GIVEN RECORDS:
####################

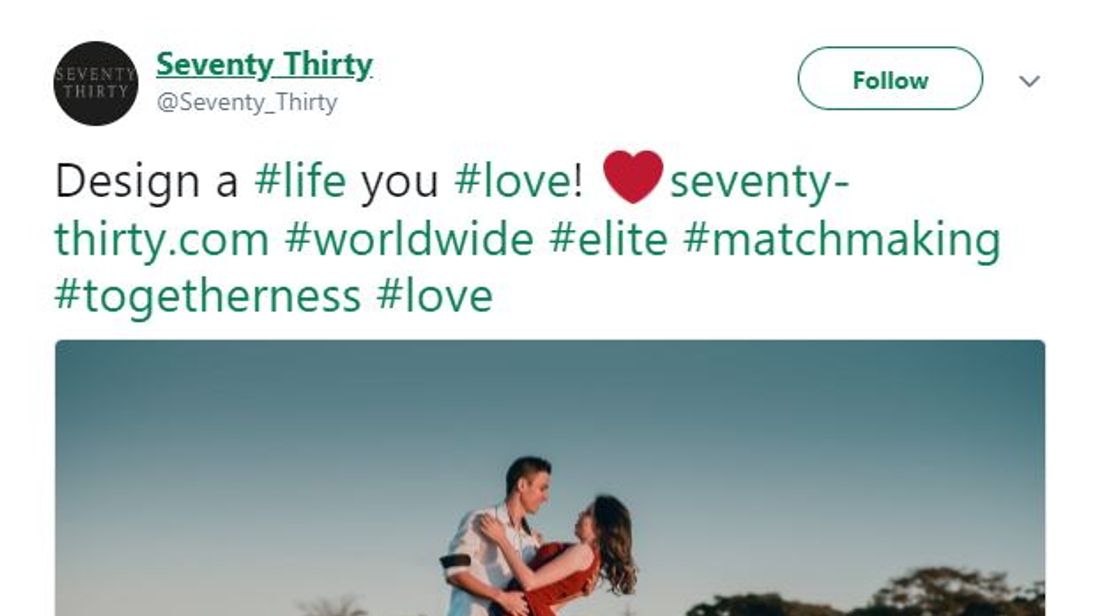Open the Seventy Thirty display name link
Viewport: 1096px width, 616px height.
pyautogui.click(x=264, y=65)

####################

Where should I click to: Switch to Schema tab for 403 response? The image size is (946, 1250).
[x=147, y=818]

####################

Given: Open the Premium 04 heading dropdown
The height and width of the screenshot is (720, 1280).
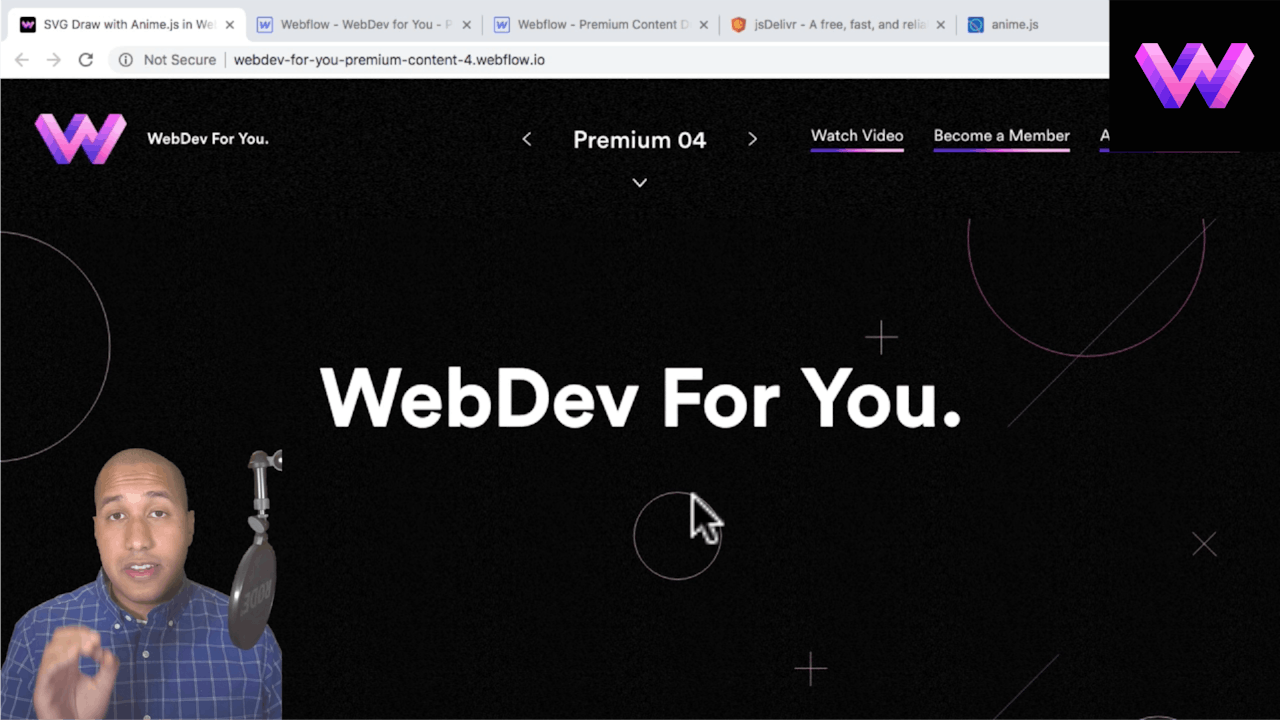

####################

TASK STATEMENT: Please offset every coordinate in the answers by 142 and give back the lines between the one holding "Where should I" and the one holding "[x=147, y=818]", inclusive, requests included.

ANSWER TO THIS EXERCISE:
Where should I click to: Switch to Schema tab for 403 response? The image size is (946, 1250).
[x=289, y=960]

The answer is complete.